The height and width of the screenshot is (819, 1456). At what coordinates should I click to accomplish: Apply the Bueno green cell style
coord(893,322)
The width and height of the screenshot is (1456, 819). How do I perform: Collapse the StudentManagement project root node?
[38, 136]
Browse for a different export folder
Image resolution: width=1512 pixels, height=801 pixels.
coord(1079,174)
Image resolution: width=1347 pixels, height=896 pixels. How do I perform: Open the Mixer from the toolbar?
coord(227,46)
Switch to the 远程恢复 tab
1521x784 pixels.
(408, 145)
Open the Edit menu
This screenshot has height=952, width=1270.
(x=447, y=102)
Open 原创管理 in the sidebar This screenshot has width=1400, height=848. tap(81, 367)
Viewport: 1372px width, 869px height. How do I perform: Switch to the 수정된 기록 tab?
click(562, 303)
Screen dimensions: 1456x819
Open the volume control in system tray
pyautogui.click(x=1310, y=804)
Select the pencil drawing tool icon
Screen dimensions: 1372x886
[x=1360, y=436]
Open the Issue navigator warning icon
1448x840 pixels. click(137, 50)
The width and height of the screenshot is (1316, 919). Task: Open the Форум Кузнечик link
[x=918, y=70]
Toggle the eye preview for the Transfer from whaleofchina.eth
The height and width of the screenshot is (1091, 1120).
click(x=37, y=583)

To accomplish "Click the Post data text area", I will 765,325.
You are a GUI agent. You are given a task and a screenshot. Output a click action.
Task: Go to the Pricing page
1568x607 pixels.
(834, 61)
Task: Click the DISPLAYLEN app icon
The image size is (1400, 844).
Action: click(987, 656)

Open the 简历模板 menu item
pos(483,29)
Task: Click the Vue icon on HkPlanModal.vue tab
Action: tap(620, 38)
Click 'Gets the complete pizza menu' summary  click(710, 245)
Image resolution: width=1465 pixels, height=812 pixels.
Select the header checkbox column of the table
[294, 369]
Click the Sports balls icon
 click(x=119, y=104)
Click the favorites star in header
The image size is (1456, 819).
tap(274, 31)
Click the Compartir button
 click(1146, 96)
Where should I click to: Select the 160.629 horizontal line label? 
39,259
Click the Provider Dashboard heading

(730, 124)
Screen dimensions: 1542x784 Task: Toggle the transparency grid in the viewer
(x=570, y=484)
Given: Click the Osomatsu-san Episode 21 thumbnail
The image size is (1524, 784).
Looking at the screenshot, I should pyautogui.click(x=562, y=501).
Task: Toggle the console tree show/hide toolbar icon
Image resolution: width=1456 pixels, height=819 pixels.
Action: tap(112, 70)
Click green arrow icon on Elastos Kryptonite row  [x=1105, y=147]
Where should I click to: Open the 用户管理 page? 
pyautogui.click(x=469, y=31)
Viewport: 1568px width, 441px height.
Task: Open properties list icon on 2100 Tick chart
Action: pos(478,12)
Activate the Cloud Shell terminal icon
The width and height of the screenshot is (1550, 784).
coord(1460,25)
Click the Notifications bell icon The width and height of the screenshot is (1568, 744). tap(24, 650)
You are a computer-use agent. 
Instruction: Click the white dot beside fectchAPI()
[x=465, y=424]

#### Your assignment:
The required output is every line from the one that holds "Image resolution: width=1456" through the last line of the listing above, retyped exactly and with nothing else.

#### Finished exercise:
Image resolution: width=1456 pixels, height=819 pixels.
Action: tap(112, 70)
Click green arrow icon on Elastos Kryptonite row  [x=1105, y=147]
Where should I click to: Open the 用户管理 page? 
pyautogui.click(x=469, y=31)
Viewport: 1568px width, 441px height.
Task: Open properties list icon on 2100 Tick chart
Action: pos(478,12)
Activate the Cloud Shell terminal icon
The width and height of the screenshot is (1550, 784).
coord(1460,25)
Click the Notifications bell icon The width and height of the screenshot is (1568, 744). tap(24, 650)
You are a computer-use agent. 
Instruction: Click the white dot beside fectchAPI()
[x=465, y=424]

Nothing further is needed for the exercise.